# Письменное задание 1
Ответьте по отрывку о Чуковском на три вопроса:
(a) Каким требованием дети в детском саду поразили Валентина Берестова?
(b) Что ответил К.И. назойливой дамочке на вопрос, почему он пишет о детях?
(c) Что сказал мальчик Лева в ответ на слова «Ты маленькая белочка. Вот твои лапки!»?
# Письменное задание 2
Пожалуйста, перечислите всех людей, которых отрывок о Чуковском называет по имени или фамилии.
# Письменное задание 3
Дайте продолжение отрывка о Чуковском, начиная сразу после его последнего предложения.

# Данный отрывок
::::
Странный вопрос. Нелепый вопрос. Это он-то, автор гениального "Крокодила" (и т. п.); исследователь детства ("От двух до пяти"); создатель - за собственный счет - переделкинской детской библиотеки; человек, от общения с которым дети приходили в экстаз? (Валентин Берестов рассказывал, как, выступая в детском саду, был сперва поражен требованием: "Вы будете с нами плясать, потому что вы писатель!" - а просто недавно у детей побывал Чуковский.)
И как тогда воспринять слова, сказанные К.И. одной назойливой дамочке: я, мол, терпеть не могу детей. "Почему же вы пишете о них? - Из-за денег".
И - готово: "Чуковский ужасный циник".
Резонно от этого отмахнуться (эпатаж, реакция человека, раздраженного приставучестью). Но погодим на минуту.
"Писателя, богатого великолепными словесными красками, переводило Кувшинное Рыло…" - старался он пооскорбительнее отхлестать скучного переводчика Диккенса. А в замечательной книге "От двух до пяти" (чья недооцененность, именно как исследовательской, его задевала, во всяком случае настолько, что он одобрял уже мою книжку за серьезное к ней отношение; обычно, писал, всё сводят к детским курьезным словечкам, вроде "Я намакаронился"), в книге, исполненной любви к детям и уважения к детству, рассказывая о мальчике, который на попытку затеять с ним игру: "Ты маленькая белочка. Вот твои лапки!" - ответил свысока: "Я не белочка, а Лева, и у меня не лапки, а руки!" - с совершенно неадекватной яростью обрушился на крохотного оппонента: "Конечно, Менделеева из этакого солдафона не выйдет, а разве что (!) Кувшинное Рыло".
Такой приговор младенцу?
А потому что - нетерпеливец! - спешил увидеть в ребенке личность, которая должна состояться. Или не состояться. Что есть высшая, повышенная и оттого не очень даже считающаяся с законами реальности степень уважения к идее личности.
::::
# Строки данных

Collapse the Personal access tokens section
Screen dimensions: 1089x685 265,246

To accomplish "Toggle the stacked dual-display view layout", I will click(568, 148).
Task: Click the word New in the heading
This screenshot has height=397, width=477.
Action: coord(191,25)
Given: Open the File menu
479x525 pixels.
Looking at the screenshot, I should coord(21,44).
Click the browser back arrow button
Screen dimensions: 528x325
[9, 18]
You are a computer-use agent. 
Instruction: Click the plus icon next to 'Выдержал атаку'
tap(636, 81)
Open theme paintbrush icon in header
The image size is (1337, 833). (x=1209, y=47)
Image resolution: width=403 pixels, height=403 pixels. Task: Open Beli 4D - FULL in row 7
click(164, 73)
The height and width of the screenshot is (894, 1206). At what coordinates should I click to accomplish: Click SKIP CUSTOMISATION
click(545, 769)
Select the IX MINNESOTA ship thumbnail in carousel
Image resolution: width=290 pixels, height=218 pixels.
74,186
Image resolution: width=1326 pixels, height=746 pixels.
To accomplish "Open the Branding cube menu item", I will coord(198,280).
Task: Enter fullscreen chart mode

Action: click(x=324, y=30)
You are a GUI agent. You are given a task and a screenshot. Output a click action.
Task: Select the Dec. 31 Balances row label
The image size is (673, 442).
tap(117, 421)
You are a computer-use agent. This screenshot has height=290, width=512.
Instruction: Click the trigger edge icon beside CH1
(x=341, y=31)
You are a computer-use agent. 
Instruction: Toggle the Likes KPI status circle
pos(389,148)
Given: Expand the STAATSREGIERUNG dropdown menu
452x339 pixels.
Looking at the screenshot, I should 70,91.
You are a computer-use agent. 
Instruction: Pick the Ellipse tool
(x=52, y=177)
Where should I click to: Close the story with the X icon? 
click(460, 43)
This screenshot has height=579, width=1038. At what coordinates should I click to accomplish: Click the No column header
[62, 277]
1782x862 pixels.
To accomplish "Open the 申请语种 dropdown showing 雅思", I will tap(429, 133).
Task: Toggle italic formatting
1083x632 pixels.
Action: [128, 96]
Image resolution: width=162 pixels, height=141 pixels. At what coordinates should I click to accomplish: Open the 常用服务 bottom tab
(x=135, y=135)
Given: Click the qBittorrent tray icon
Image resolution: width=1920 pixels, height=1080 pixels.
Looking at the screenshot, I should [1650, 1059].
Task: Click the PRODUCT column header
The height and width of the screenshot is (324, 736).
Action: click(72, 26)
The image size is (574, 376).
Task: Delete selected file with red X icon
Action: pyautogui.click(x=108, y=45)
::::
# Результат 1
(a) «Вы будете с нами плясать, потому что вы писатель!»
(b) «Из-за денег».
(c) «Я не белочка, а Лева, и у меня не лапки, а руки!»

# Результат 2
Чуковский (К.И.), Валентин Берестов, Диккенс, Лева, Менделеев.

# Результат 3
Итак, "добрый лев". Но и…
В дневниках Евгения Шварца, в 20-х служившего секретарем у Чуковского, К.И. бесконечно далек от намека на благостность: "Человек этот был окружен как бы вихрями, делающими жизнь вблизи него почти невозможной… Как ураган в пустыне". И даже: "Он один, как всегда, как белый волк".
Да он и сам, уже в собственном - потрясающем душу! - дневнике писал, в сущности, тот же безжалостный автопортрет.
1932 год. "Мне пятьдесят лет… Я неудачник, банкрот. После 30 лет каторжной литературной работы - я без гроша денег, без имени, "начинающий автор".
Проходят два десятилетия. "На душе спокойно, как в могиле. Позади каторжная, очень неумелая, неудачливая жизнь… Ни одного друга, ни одного близкого".
Хорошо. Дела налаживаются, К.И. утверждается в роли "живого классика", чествования по случаю 75-летия триумфальны, пора успокоиться. Как бы не так. "Юбилей мой удивил меня нежностью и лаской… Я казался себе жуликом, не имеющим права на такую любовь".
В восемьдесят - и того пуще! "Выступал в Политехническом… Меня по-прежнему принимают за кого-то другого. Что делалось! Я чувствовал себя каким-то мазуриком. Ведь, Боже мой, сколько дряни я написал в своей жизни…"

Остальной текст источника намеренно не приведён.